Griffith Stadium and the Right Field Fence/Wall
Griffith Stadium was used by the Washington Nationals (also known as Senators) from 1911 to 1960. There is an interesting history concerning the RF fence/wall in this ballpark. When the park was quickly rebuilt before the 1911 season after a fire destroyed the prior ball (American league Park II-located on the same site), the wooden RF fence was about 280 feet from home plate at the foul pole. The height of this fence was estimated from photos to have been 11 feet. With a RF dimension of 280 and only an 11 foot fence, there were numerous-for the Deadball Era-home runs. The Washington newspapers referred to these as cheap home runs-most of which were hit by the visiting teams. After the end of the 1913 season the Nationals expanded the ballpark by acquiring the land parcel located behind the 1913 RF fence. With this acquisition the RF dimension became 320 (marked as 328 but a measurement in 1956 showed it to be and have always been 320). The height of the new RF wall was 20 feet.

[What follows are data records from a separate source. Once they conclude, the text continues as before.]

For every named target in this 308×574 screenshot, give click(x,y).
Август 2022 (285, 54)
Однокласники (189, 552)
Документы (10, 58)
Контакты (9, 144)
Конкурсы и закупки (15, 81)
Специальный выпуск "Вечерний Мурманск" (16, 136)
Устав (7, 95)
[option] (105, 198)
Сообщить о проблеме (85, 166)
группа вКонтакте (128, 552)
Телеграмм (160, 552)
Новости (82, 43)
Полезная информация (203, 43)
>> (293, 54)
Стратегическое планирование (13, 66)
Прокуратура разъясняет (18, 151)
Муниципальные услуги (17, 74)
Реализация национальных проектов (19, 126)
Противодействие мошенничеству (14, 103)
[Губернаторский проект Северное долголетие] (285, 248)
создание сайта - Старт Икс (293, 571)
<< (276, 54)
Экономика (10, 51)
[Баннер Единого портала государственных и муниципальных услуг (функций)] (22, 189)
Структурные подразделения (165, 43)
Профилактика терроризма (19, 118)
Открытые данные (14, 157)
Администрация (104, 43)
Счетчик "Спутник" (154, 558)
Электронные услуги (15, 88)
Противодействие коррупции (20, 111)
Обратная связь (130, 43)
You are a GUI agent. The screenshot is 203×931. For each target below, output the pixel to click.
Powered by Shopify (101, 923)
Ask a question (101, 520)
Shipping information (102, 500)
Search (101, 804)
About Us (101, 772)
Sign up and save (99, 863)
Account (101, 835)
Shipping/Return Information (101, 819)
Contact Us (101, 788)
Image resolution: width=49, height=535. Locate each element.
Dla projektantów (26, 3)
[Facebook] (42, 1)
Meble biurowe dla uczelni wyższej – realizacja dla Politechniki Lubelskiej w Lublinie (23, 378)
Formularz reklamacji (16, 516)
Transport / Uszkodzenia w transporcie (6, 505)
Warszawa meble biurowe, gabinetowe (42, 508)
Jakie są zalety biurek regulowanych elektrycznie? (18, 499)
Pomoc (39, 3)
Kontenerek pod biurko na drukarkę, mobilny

At the same time as the RF dimension was corrected in the 1950s the height of the RF wall was found to be 31 feet not the 28 foot height that had been listed for many seasons. If the height of the RF wall was 20 feet in 1914 and 31 feet in the 1950s, how did the RF wall "grow" 11 feet? While researching home runs at Griffith Stadium in the 1920s the answer was uncovered. From a game account in the New York Times (4-20-1924) it was learned that the height of the RF wall had been increased by six feet for the 1924 season. Again in the early part of the 1925 season (Washington Post of 5-7-1925) it was discovered that the height of the RF wall had again been raised. The first home run hit over the new higher RF wall was on 5-6-1925. By comparison with the final height of the wall it can be concluded that the RF wall was 20 feet in 1914-23, 26 feet in 1924, and 31 feet in 1925 and later seasons.